- **What the task requires**: Copy the lines from the one with "The height and width of the screenshot is (325, 609)." up to and including the one with "[x=277, y=195]", substituting "screen capture" for "screenshot" and leaving everything else unchanged.

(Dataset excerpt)
=======
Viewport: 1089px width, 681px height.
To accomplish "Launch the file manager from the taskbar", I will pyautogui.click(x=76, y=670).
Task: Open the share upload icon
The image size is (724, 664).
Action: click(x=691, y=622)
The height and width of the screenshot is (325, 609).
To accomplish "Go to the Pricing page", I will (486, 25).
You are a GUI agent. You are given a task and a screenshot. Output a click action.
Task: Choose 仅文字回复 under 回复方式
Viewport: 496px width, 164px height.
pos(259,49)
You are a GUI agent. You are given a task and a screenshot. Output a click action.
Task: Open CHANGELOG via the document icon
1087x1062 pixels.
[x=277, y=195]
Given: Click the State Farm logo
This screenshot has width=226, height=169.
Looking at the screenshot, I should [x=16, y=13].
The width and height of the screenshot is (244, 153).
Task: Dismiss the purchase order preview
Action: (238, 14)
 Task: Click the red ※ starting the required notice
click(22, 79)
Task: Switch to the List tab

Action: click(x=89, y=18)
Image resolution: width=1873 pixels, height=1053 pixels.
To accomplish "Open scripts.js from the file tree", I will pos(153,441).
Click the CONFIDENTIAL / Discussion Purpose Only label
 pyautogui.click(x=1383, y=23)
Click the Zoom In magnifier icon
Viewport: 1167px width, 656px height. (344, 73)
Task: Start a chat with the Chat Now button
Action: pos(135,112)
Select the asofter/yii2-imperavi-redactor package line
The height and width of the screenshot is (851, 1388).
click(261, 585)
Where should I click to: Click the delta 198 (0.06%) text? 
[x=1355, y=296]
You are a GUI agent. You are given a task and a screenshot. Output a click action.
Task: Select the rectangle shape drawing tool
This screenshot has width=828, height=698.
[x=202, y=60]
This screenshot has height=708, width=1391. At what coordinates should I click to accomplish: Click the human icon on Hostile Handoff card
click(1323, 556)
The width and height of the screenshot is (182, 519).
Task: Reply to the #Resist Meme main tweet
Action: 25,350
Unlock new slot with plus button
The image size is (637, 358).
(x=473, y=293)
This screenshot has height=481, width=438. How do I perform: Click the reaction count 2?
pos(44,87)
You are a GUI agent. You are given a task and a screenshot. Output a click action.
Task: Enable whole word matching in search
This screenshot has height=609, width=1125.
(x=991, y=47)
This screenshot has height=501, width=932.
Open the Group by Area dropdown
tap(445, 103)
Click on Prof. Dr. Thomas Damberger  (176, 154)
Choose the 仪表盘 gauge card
=======
- **Reply**:
The height and width of the screen capture is (325, 609).
To accomplish "Go to the Pricing page", I will (486, 25).
You are a GUI agent. You are given a task and a screen capture. Output a click action.
Task: Choose 仅文字回复 under 回复方式
Viewport: 496px width, 164px height.
pos(259,49)
You are a GUI agent. You are given a task and a screen capture. Output a click action.
Task: Open CHANGELOG via the document icon
1087x1062 pixels.
[x=277, y=195]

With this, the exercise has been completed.